My future research will use insight gained from the study of charge transport processes and interfacial reactions/interactions to inform the design of new materials for energy storage applications.

Overall, the goal of my work will be to identify and understand molecular phenomena that can be utilized to design and develop materials to specifically address challenges related to enabling advanced battery chemistries. These new materials will pave the way for low cost and safe energy storage technology by stabilizing high energy density battery chemistries, replacing flammable liquid carbonate electrolytes, and enabling new form factors for batteries in advanced electronic applications. Using spectroscopic and electrochemical techniques and in situ characterization tools my research will answer questions regarding the solvation structure of ions in polymer and small molecule electrolytes for fast and selective lithium ion transport and the kinetics and mechanisms of electrochemical reactions related to advanced battery chemistries. Furthermore, I plan to utilize tools for automated experimentation and high throughput analysis to accelerate the materials discovery process. This research program builds on my combined expertise in materials synthesis, characterization of kinetic and transport properties, and electrochemical device fabrication gained through my graduate and postdoctoral research.

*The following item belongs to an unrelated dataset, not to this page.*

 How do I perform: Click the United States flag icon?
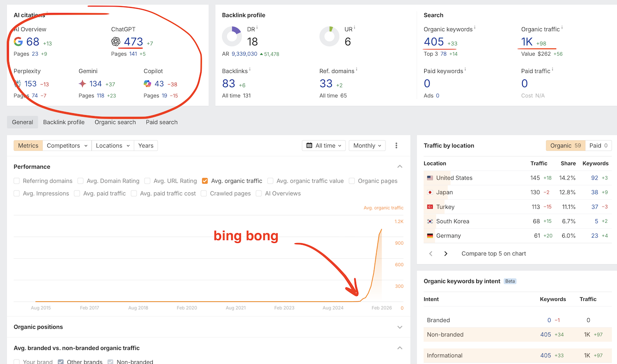[x=429, y=178]
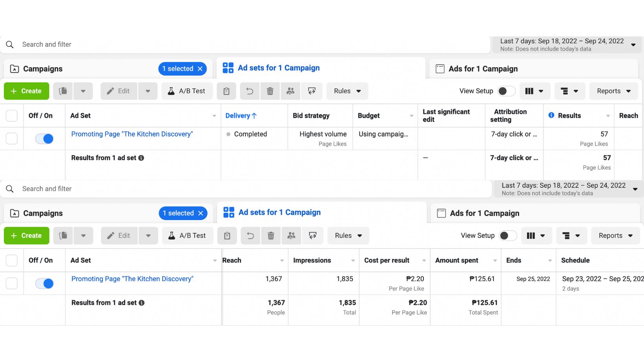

Graduate Research with Prof. Zhenan Bao at Stanford University

During my PhD studies I designed and synthesized new self-healing polymers and elastomers with a focus on specialized mechanical properties for improving the stability of lithium ion batteries (1). Silicon and lithium metal can store ten times more charge than the graphite used in commercial electrodes; however, silicon, due to its brittle nature and large volume expansion during lithiation, has poor cycling stability, while lithium metal suffers from significant side reactions, poor quality deposition, and the potential to form hazardous dendrites. Using a supramolecular self-healing polymer as the binder for a silicon microparticle electrode or coating on the lithium metal anode, I demonstrated improved cycling stability of these high capacity materials. As a binder, the self-healing polymer enables the electrode to heal after fracture of the silicon, and by identifying an optimal relaxation time to maximize cycling stability I found that the success of this self-healing electrode concept relies on a balance of stress relaxation and stiffness in the binder (2). Moreover, the self-healing polymer coating on lithium metal enabled dendrite free deposition at current densities as high as 5 mA cm^-2 (3). To understand this effect, I studied several carefully selected polymers with varied chemical and mechanical properties as coatings on the Li metal anode. Thermodynamic analysis of the lithium nucleation process identified the polymer dielectric constant and surface energy as two key descriptors of the polymer coating on lithium deposition (4). Furthermore, I explored the design and synthesis of elastic polymer networks that contained a combination of covalent and dynamic hydrogen bonding crosslinks for enhanced stress dissipation and improved toughness. I used these dynamic hydrogen bonds to create a self-healing elastomer that enabled the first demonstration of a low potential, high capacity electrode for stretchable lithium ion batteries based on a graphitic carbon/silicon composite foam electrode (5). Further development of this class of tough elastomers led to the creation of a highly resilient lithium ion conducting material able to elastically absorb as much energy as Kevlar based electrolyte materials while conducting lithium ions at the same order of magnitude as commercial separators (6).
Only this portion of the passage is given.